:: Problems and tasks ::
• 1. Do these statements agree with the web-scraping post? (a) The writer has identified four common types of errors. (b) The timeout function flags requests that take longer than 30 seconds. (c) The desired routine repeats a failed request after 60 seconds. Answer yes or no for each and quote the deciding words of the post.
• 2. Extend the web-scraping post beyond its last sentence.

:: Extract ::
::::

Hello everyone. During the Web Scraping process, I began to encounter some errors that occur during the requisition process. I have now identified 4 most common types of errors:
Error in curl::curl_fetch_memory(url, handle = handle) :
Timeout was reached: Recv failure: Connection was reset
Error: Can only save length 1 node sets
Error in curl::curl_fetch_memory(url, handle = handle) :
Could not resolve host: www.tcm.ba.gov.br
Error in curl::curl_fetch_memory(url, handle = handle) :
Timeout was reached: Operation timed out after 20000 milliseconds with 0 bytes received
The latter is intentionally caused by the timeout (20) function, which is intended to check if a request is taking more than 20 seconds to complete, which may be an indication of an error during the request.
The question is : How to develop a script / function in R (like trycatch) to do the following routine:
- > If, during the scraping process, an error occurs (such as one of the 4 above), repeat the same request after 60 seconds, no more than 3 attempts. After 3 attempts, skip to the next "i" in the loop. If it also returns error, return print ("Consecutive errors during Web Scraping").

::::

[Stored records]
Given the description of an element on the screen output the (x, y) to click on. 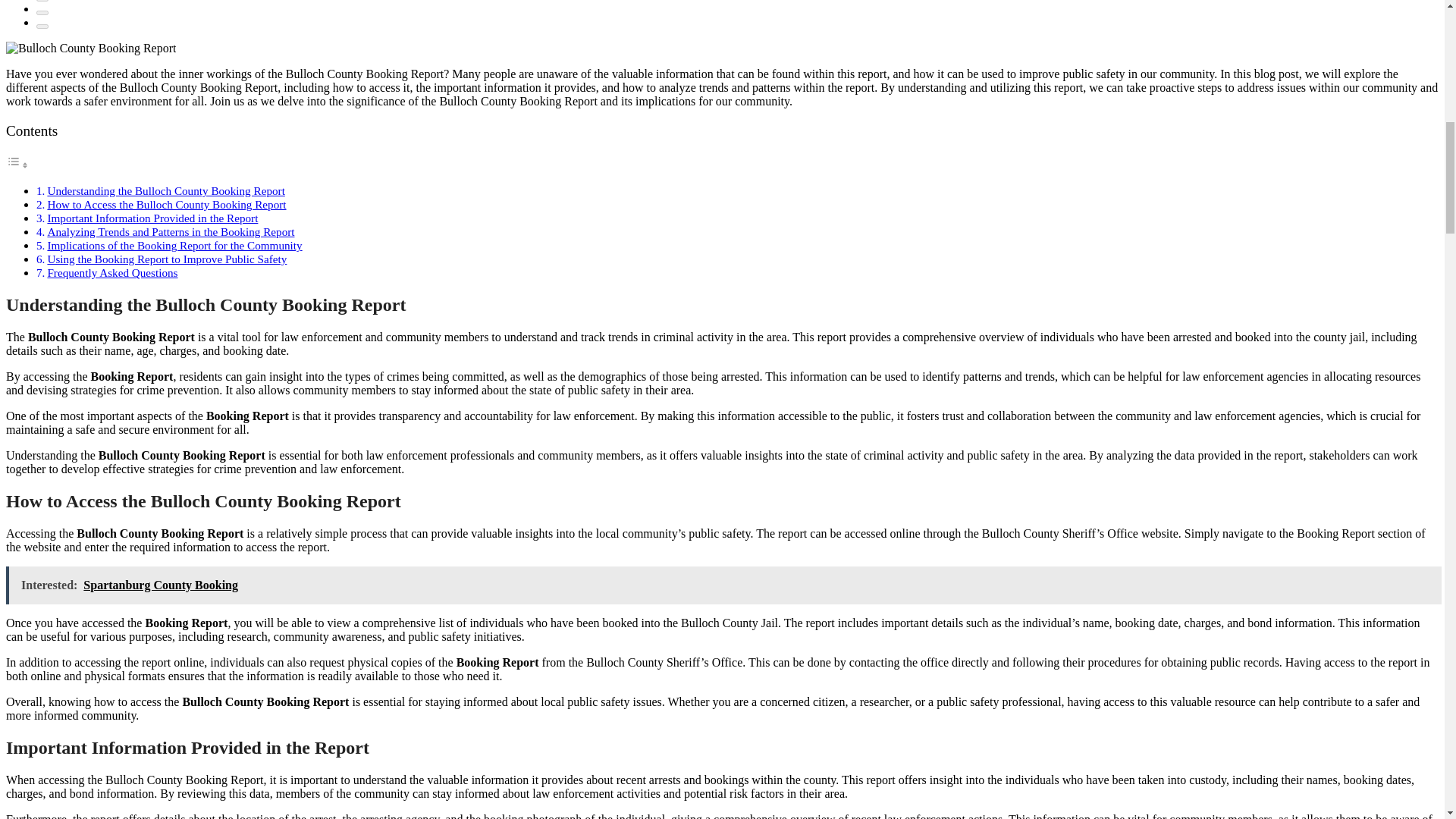
Important Information Provided in the Report (151, 217)
How to Access the Bulloch County Booking Report (165, 204)
Understanding the Bulloch County Booking Report (164, 190)
Given the description of an element on the screen output the (x, y) to click on. 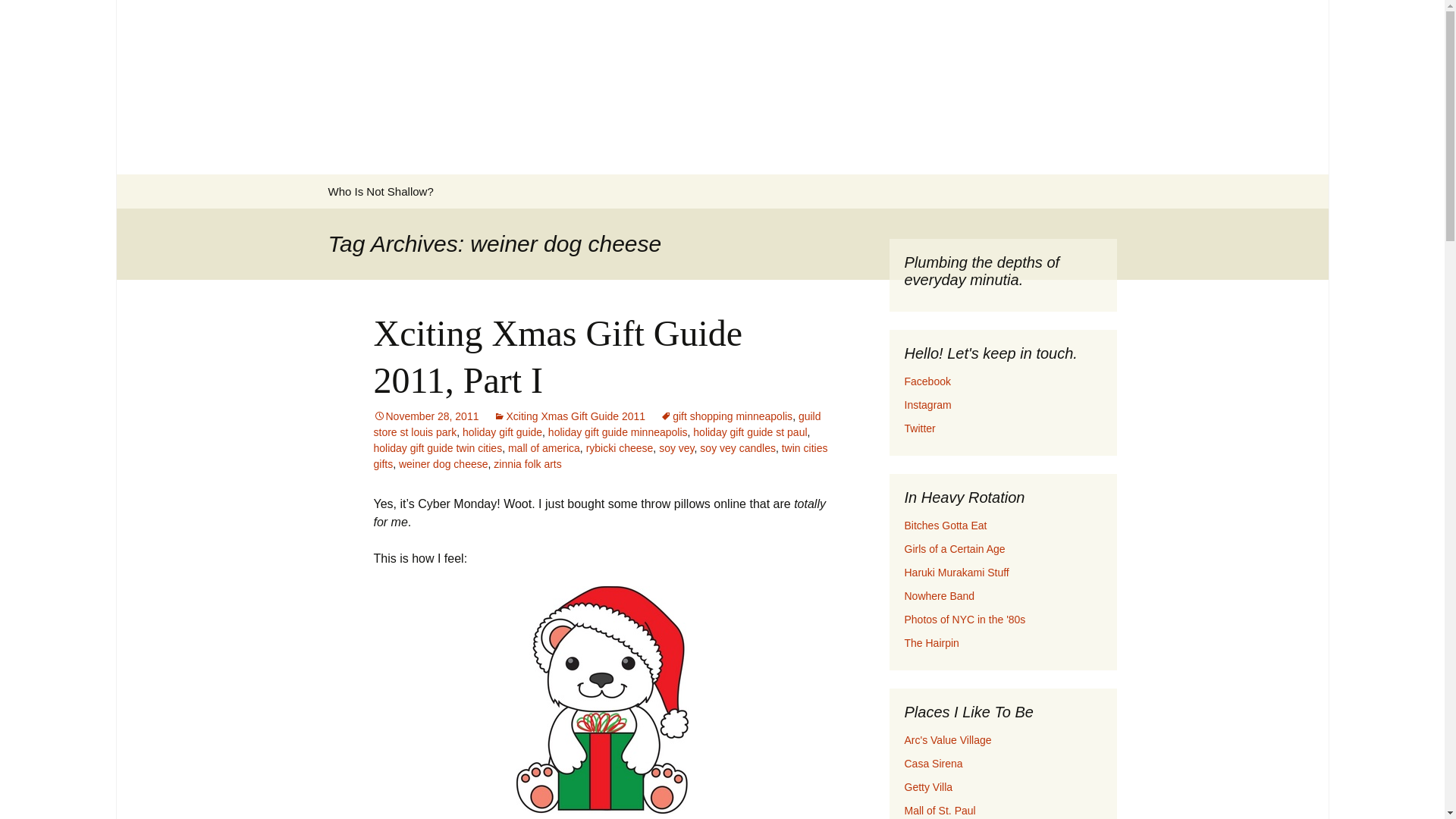
Xciting Xmas Gift Guide 2011, Part I (557, 356)
soy vey (676, 448)
RAD! (939, 595)
holiday gift guide (502, 431)
gift shopping minneapolis (726, 416)
Me tweet! (919, 428)
holiday gift guide minneapolis (617, 431)
Girls of a Certain Age (954, 548)
This is some funny shit! (945, 525)
A Murakami Fan Blog (956, 572)
Given the description of an element on the screen output the (x, y) to click on. 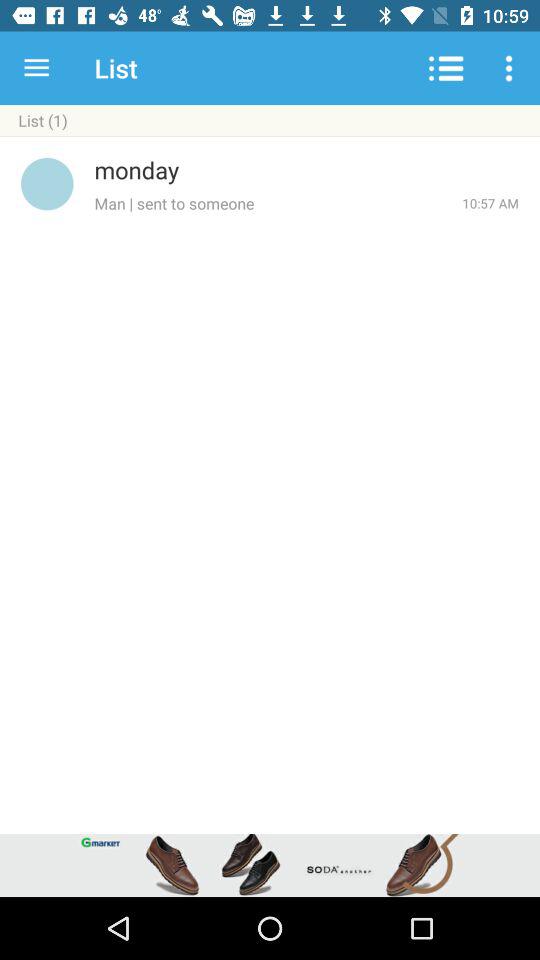
click the monday icon (306, 169)
Given the description of an element on the screen output the (x, y) to click on. 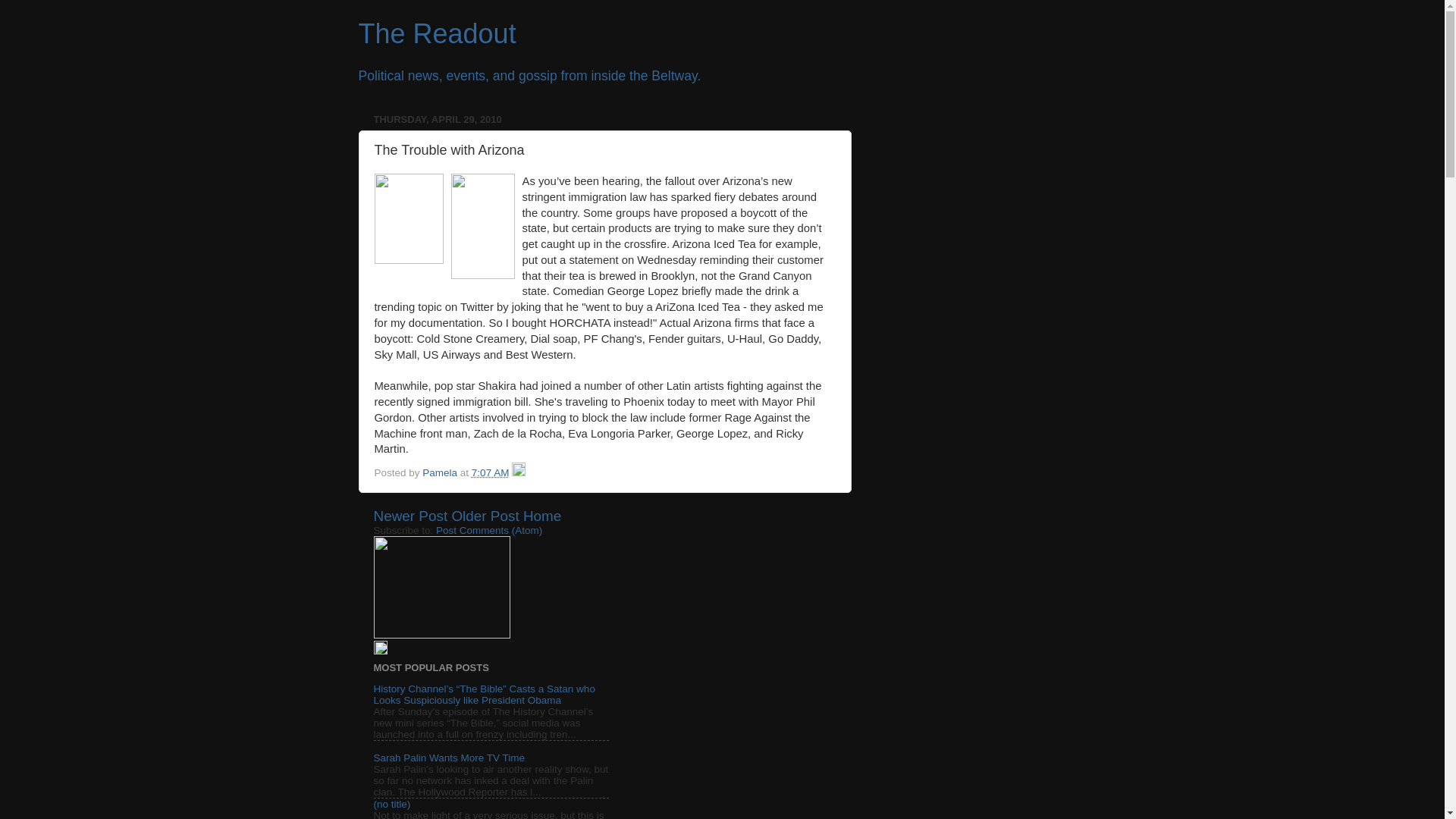
Sarah Palin Wants More TV Time (448, 757)
Home (541, 515)
author profile (441, 472)
7:07 AM (490, 472)
Newer Post (409, 515)
permanent link (490, 472)
Edit (379, 650)
Newer Post (409, 515)
Edit Post (518, 472)
Older Post (484, 515)
Given the description of an element on the screen output the (x, y) to click on. 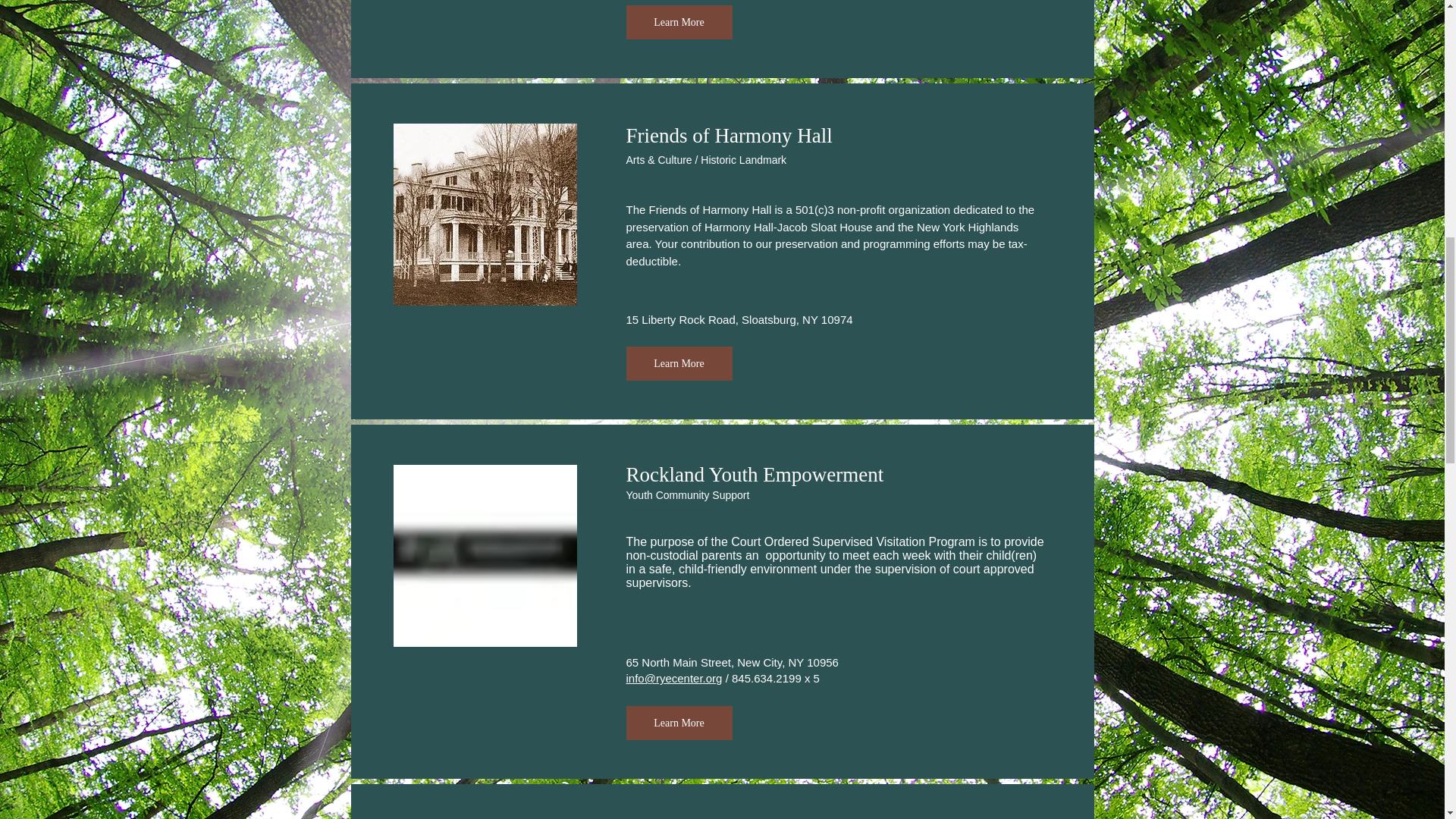
Learn More (679, 722)
Learn More (679, 363)
Learn More (679, 21)
Given the description of an element on the screen output the (x, y) to click on. 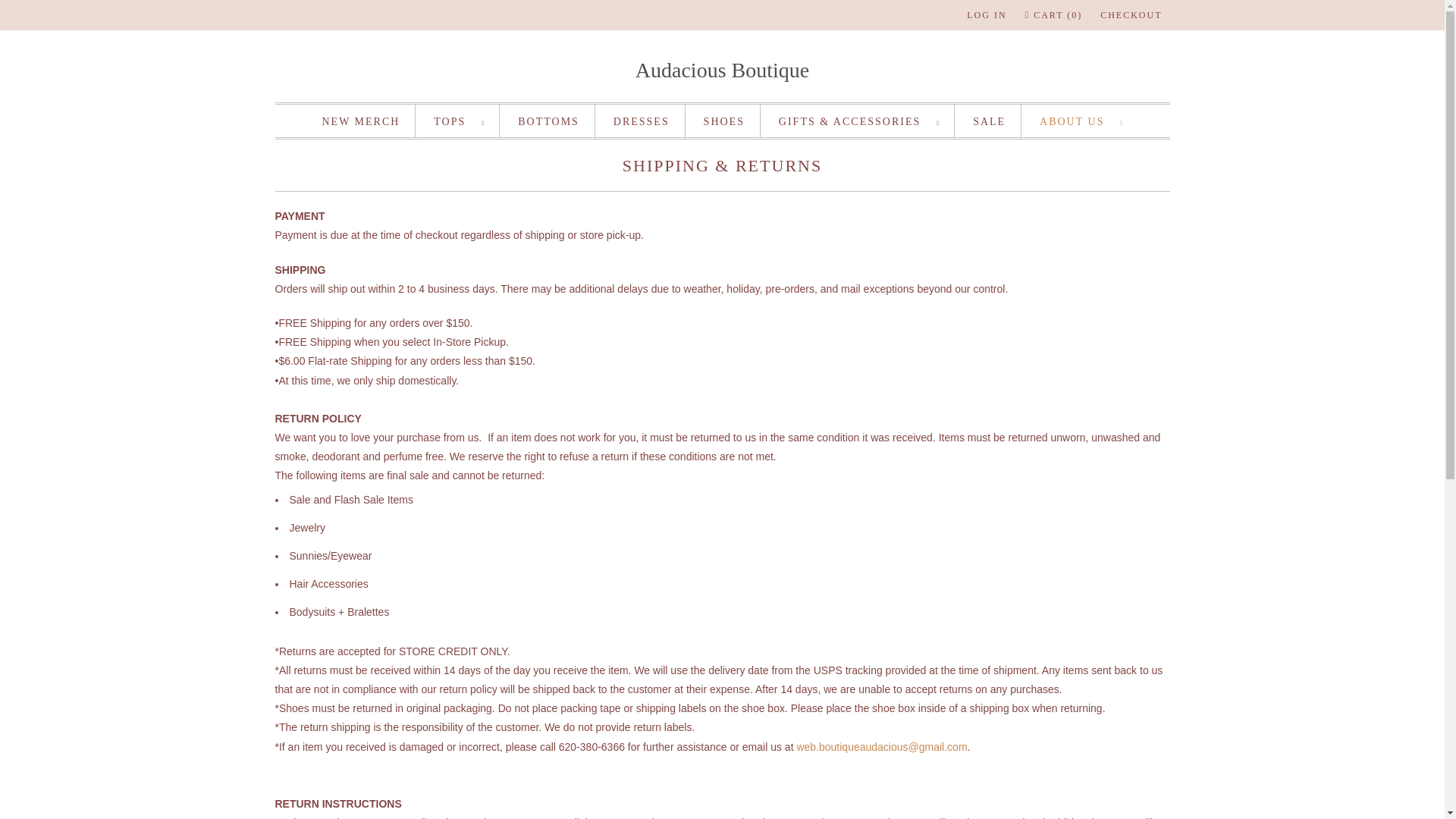
NEW MERCH (359, 121)
DRESSES (640, 121)
Audacious Boutique (722, 69)
CHECKOUT (1130, 15)
LOG IN (986, 15)
Audacious Boutique (722, 69)
ABOUT US  (1080, 121)
BOTTOMS (548, 121)
SALE (989, 121)
TOPS  (458, 121)
SHOES (723, 121)
Given the description of an element on the screen output the (x, y) to click on. 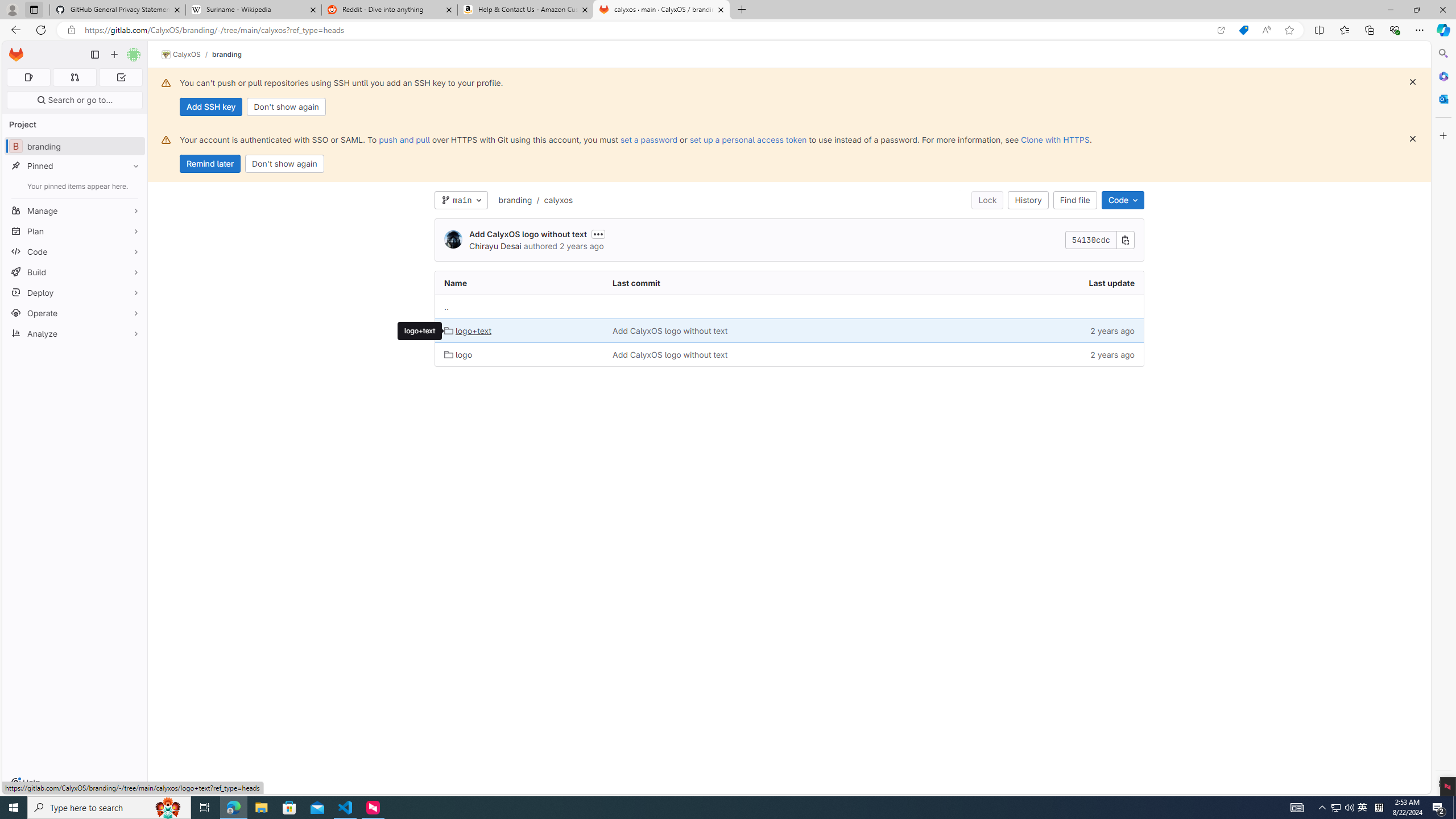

::::

:: Task answers ::
• 1.
(a) Yes: "I have now identified 4 most common types of errors"
(b) No: "check if a request is taking more than 20 seconds to complete"
(c) Yes: "repeat the same request after 60 seconds"

• 2.
(Plus): - > It would be VERY TOP if, instead of the print suggested in the last step above, the script sent a warning via email or telegram to the "Web Scraping Administrator" (in this case, I), informing that the script had to be interrupted. / p>
NOTE: Consider that the request function (httr :: GET) is inside a for loop, as in the simplified example below:
for (i in link) { httr::GET(i, timeout(20))}
NOTE: As I am not in the IT area, I am having a hard time understanding how the error handling part in R works, and therefore how to use the trycatch function.
Thanks in advance for your help.